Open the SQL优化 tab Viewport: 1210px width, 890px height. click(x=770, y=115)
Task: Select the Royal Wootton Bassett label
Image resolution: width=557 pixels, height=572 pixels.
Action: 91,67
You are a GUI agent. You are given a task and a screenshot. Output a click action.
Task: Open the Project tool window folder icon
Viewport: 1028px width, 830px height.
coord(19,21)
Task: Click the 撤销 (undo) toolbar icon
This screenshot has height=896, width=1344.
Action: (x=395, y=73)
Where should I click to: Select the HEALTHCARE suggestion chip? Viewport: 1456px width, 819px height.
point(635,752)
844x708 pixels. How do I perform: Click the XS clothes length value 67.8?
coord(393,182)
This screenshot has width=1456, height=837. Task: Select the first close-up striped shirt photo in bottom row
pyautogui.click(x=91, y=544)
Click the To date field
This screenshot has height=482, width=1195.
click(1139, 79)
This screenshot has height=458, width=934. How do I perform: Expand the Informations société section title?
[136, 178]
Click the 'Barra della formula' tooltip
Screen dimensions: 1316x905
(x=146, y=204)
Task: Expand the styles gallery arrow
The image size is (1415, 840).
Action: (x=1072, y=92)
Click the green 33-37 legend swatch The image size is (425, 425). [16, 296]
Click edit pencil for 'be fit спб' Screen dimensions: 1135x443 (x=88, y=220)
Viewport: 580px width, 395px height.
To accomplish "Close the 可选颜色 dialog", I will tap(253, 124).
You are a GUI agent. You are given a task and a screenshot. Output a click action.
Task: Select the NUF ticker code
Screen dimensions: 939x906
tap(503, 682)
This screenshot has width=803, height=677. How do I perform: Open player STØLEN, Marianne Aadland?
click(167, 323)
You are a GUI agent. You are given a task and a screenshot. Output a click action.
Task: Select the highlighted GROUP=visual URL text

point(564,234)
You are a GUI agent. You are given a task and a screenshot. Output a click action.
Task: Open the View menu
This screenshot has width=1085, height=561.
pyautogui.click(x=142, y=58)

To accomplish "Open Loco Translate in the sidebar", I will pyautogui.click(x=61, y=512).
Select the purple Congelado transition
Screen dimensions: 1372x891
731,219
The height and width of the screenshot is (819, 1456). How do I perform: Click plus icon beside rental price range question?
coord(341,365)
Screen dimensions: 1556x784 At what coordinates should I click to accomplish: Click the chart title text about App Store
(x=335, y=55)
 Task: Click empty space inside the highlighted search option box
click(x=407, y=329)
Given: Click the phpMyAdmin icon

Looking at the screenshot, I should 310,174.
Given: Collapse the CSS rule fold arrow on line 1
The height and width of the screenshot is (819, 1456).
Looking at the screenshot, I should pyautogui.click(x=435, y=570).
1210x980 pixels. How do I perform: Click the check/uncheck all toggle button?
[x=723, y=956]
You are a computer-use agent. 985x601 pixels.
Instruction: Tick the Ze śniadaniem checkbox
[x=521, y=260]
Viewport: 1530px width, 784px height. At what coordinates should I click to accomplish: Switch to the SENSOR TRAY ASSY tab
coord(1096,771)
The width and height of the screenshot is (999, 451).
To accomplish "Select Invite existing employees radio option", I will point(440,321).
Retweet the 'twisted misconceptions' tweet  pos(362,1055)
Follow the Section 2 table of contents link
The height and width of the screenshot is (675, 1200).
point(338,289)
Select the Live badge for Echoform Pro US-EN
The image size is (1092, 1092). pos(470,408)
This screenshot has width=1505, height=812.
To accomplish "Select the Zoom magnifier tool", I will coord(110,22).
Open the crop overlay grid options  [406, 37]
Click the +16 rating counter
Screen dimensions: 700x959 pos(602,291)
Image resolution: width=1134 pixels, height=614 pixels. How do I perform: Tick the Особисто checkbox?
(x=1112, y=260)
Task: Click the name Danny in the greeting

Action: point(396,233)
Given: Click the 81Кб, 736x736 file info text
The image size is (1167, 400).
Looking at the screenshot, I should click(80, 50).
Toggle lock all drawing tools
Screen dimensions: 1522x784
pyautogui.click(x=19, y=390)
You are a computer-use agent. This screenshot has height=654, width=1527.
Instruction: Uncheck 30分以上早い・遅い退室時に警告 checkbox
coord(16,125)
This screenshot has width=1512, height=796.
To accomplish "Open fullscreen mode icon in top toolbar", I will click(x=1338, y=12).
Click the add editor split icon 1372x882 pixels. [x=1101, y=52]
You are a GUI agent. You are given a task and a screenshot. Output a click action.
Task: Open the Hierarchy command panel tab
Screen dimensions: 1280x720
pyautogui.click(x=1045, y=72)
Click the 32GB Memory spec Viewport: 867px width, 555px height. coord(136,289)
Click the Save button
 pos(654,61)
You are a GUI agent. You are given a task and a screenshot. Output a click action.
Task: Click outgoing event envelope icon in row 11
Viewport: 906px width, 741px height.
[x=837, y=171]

> [Short task] Reproduce the data above verbatim, line for line.

> [Solution]
Open the SQL优化 tab Viewport: 1210px width, 890px height. click(x=770, y=115)
Task: Select the Royal Wootton Bassett label
Image resolution: width=557 pixels, height=572 pixels.
Action: 91,67
You are a GUI agent. You are given a task and a screenshot. Output a click action.
Task: Open the Project tool window folder icon
Viewport: 1028px width, 830px height.
coord(19,21)
Task: Click the 撤销 (undo) toolbar icon
This screenshot has height=896, width=1344.
Action: (x=395, y=73)
Where should I click to: Select the HEALTHCARE suggestion chip? Viewport: 1456px width, 819px height.
point(635,752)
844x708 pixels. How do I perform: Click the XS clothes length value 67.8?
coord(393,182)
This screenshot has width=1456, height=837. Task: Select the first close-up striped shirt photo in bottom row
pyautogui.click(x=91, y=544)
Click the To date field
This screenshot has height=482, width=1195.
click(1139, 79)
This screenshot has height=458, width=934. How do I perform: Expand the Informations société section title?
[136, 178]
Click the 'Barra della formula' tooltip
Screen dimensions: 1316x905
(x=146, y=204)
Task: Expand the styles gallery arrow
The image size is (1415, 840).
Action: (x=1072, y=92)
Click the green 33-37 legend swatch The image size is (425, 425). [16, 296]
Click edit pencil for 'be fit спб' Screen dimensions: 1135x443 (x=88, y=220)
Viewport: 580px width, 395px height.
To accomplish "Close the 可选颜色 dialog", I will tap(253, 124).
You are a GUI agent. You are given a task and a screenshot. Output a click action.
Task: Select the NUF ticker code
Screen dimensions: 939x906
tap(503, 682)
This screenshot has width=803, height=677. How do I perform: Open player STØLEN, Marianne Aadland?
click(167, 323)
You are a GUI agent. You are given a task and a screenshot. Output a click action.
Task: Select the highlighted GROUP=visual URL text

point(564,234)
You are a GUI agent. You are given a task and a screenshot. Output a click action.
Task: Open the View menu
This screenshot has width=1085, height=561.
pyautogui.click(x=142, y=58)

To accomplish "Open Loco Translate in the sidebar", I will pyautogui.click(x=61, y=512).
Select the purple Congelado transition
Screen dimensions: 1372x891
731,219
The height and width of the screenshot is (819, 1456). How do I perform: Click plus icon beside rental price range question?
coord(341,365)
Screen dimensions: 1556x784 At what coordinates should I click to accomplish: Click the chart title text about App Store
(x=335, y=55)
 Task: Click empty space inside the highlighted search option box
click(x=407, y=329)
Given: Click the phpMyAdmin icon

Looking at the screenshot, I should 310,174.
Given: Collapse the CSS rule fold arrow on line 1
The height and width of the screenshot is (819, 1456).
Looking at the screenshot, I should pyautogui.click(x=435, y=570).
1210x980 pixels. How do I perform: Click the check/uncheck all toggle button?
[x=723, y=956]
You are a computer-use agent. 985x601 pixels.
Instruction: Tick the Ze śniadaniem checkbox
[x=521, y=260]
Viewport: 1530px width, 784px height. At what coordinates should I click to accomplish: Switch to the SENSOR TRAY ASSY tab
coord(1096,771)
The width and height of the screenshot is (999, 451).
To accomplish "Select Invite existing employees radio option", I will point(440,321).
Retweet the 'twisted misconceptions' tweet  pos(362,1055)
Follow the Section 2 table of contents link
The height and width of the screenshot is (675, 1200).
point(338,289)
Select the Live badge for Echoform Pro US-EN
The image size is (1092, 1092). pos(470,408)
This screenshot has width=1505, height=812.
To accomplish "Select the Zoom magnifier tool", I will coord(110,22).
Open the crop overlay grid options  [406, 37]
Click the +16 rating counter
Screen dimensions: 700x959 pos(602,291)
Image resolution: width=1134 pixels, height=614 pixels. How do I perform: Tick the Особисто checkbox?
(x=1112, y=260)
Task: Click the name Danny in the greeting

Action: point(396,233)
Given: Click the 81Кб, 736x736 file info text
The image size is (1167, 400).
Looking at the screenshot, I should click(80, 50).
Toggle lock all drawing tools
Screen dimensions: 1522x784
pyautogui.click(x=19, y=390)
You are a computer-use agent. This screenshot has height=654, width=1527.
Instruction: Uncheck 30分以上早い・遅い退室時に警告 checkbox
coord(16,125)
This screenshot has width=1512, height=796.
To accomplish "Open fullscreen mode icon in top toolbar", I will click(x=1338, y=12).
Click the add editor split icon 1372x882 pixels. [x=1101, y=52]
You are a GUI agent. You are given a task and a screenshot. Output a click action.
Task: Open the Hierarchy command panel tab
Screen dimensions: 1280x720
pyautogui.click(x=1045, y=72)
Click the 32GB Memory spec Viewport: 867px width, 555px height. coord(136,289)
Click the Save button
 pos(654,61)
You are a GUI agent. You are given a task and a screenshot. Output a click action.
Task: Click outgoing event envelope icon in row 11
Viewport: 906px width, 741px height.
[x=837, y=171]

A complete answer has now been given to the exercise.